Colorado's Defensive Front vs. Arizona State's Running Game
Through two games one glaring deficiency has emerged within Colorado's defensive unit. Thus far, the front seven have been gashed for 266 yards rushing by a CSU squad breaking in an entirely new offensive line and opened up for 372 total yards by the UMass Minutemen, a team that ranked at the bottom of the nation in offensive productivity. This wasn't altogether unpredicted, injuries and inexperience pointed to a rough go in Pac-12 play but these factors have proven to be pivotal without even a down of conference football being played.
Last Saturday in Albuquerque Arizona State racked up 423 yards on the ground against the New Mexico Lobos. Four hundred and twenty three. More ominous yet, senior quarterback Taylor Kelly is 29/47 for 430 yards and 3 touchdowns on the season. He can run, too. In order to keep the Sun Devils within shouting-through-a-bullhorn distance on Saturday this defense is going to have to cover gaps quickly, make the first tackle, force a couple of turnovers, and generally play out of their heads.
Against UMass last weekend CU managed only 4 tackles for a loss, highlighted by freshman Timothy Coleman's big sack late in the 3rd quarter. Against Arizona State they don't necessarily need to be swarming the backfield but they will need to bottle up rushes down the gut by D.J. Foster, who can make one cut to a hole and disappear up the field disgustingly quick. Stopping him for a short gain is the equivalent of a tackle for a loss.
Leading out Foster and company will be an offensive line that returns three full-season starters from last year. Junior Nick Kelly has taken over duties at center while guard Christian Westerman is beginning to live up to the recruiting hype that surrounded him when he decided to go to Tempe. So far the interior of their line has had some substantial success, accumulating 351 yards up the middle on 61 attempts. Josh Tupou and Juda Parker will bear the brunt of the Devils' central push. Those two found sporadic success getting to the ball and clogging up lanes last Saturday in New England but come this Saturday they'll have to contend with larger, more athletic interior blockers on their way to the ball carrier. Holding the Sun Devils to 2 or 3-yard gains will be considered a massive win for this defense.

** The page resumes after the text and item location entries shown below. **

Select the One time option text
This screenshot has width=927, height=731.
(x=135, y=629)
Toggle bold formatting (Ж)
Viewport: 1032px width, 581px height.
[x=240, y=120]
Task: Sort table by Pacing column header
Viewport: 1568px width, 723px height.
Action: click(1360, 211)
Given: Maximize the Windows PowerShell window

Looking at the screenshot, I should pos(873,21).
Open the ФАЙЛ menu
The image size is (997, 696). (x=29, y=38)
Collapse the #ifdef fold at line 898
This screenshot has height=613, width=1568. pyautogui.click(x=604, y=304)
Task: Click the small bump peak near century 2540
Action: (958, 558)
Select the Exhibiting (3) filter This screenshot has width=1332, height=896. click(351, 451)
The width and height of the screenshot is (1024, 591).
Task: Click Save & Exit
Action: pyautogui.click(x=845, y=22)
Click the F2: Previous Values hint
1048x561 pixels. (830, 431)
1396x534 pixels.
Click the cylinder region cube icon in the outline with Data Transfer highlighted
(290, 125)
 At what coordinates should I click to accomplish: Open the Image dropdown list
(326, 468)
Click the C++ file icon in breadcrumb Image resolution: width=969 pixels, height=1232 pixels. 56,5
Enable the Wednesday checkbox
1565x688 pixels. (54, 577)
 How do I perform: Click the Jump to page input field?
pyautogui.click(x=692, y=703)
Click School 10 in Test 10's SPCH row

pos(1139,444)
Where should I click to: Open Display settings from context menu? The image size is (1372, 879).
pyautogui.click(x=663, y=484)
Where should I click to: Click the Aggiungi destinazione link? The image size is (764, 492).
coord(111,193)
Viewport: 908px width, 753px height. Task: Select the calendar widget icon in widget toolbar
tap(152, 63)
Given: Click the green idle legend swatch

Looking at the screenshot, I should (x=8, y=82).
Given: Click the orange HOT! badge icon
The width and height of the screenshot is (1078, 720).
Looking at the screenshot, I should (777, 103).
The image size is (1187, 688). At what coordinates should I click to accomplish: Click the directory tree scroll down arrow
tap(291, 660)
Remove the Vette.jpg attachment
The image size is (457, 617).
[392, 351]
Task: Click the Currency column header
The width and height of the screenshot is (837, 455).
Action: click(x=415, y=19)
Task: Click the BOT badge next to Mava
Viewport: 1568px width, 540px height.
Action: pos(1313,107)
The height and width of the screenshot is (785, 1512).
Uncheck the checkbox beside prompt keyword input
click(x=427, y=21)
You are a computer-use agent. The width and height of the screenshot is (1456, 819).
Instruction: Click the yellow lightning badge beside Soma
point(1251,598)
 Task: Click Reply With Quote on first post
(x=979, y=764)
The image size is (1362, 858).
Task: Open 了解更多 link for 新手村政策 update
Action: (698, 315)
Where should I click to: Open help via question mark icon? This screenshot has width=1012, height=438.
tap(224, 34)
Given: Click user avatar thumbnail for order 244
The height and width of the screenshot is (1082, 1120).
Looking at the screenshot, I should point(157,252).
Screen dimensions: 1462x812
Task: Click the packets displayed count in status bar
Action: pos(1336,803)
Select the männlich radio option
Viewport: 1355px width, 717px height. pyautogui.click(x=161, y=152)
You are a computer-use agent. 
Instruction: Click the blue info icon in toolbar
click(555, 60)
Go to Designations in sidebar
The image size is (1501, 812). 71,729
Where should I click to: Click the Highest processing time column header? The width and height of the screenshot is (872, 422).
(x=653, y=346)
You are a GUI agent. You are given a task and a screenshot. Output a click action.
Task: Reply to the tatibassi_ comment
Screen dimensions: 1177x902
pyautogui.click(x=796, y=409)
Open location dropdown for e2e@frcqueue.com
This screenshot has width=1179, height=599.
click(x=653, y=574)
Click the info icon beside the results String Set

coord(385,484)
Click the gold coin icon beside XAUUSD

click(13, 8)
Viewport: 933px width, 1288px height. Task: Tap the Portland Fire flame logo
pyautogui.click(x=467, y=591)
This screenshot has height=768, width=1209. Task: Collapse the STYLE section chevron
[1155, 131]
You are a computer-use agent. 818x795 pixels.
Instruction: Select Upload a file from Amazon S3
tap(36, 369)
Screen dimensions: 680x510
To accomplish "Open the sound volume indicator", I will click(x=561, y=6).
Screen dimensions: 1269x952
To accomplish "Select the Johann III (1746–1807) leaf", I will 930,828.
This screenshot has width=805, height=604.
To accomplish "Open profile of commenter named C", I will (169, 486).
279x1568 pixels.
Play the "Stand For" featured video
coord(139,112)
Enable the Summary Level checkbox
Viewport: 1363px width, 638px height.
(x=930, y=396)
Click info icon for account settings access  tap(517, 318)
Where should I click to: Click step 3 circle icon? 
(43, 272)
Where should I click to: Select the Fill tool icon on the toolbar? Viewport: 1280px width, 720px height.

On the outside, Derek McCartney will have his hands full attempting to get off the left edge on all-conference senior tackle Jamil Douglas. He'll be targeted quite a bit as Foster favored that direction heavily last week amassing 103 yards running to his left. It's likely that ASU will also attempt to overwhelm the right side going at Colorado's revolving door of freshman and sophomore ends. De'Jon Wilson, Jimmie Gilbert, and Christian Shaver are going to have to find a way to get around ASU's veteran linemen and create some semblance of containment or else a repeat of last week's gaudy rushing totals will be very much in play.
Best case scenario
The Buffs limit the number of times that Sun Devil running backs reach the second level through the middle, helping out their linebackers and secondary while keeping the game relatively close. Ultimately, Colorado doesn't have the bodies or the skill yet to consistently generate enough pressure to disrupt and withstand an offense as dynamic as Arizona State's. I think most CU fans will, at the least, be happy to see incremental improvement in defensive execution and a relatively close game going into the second half.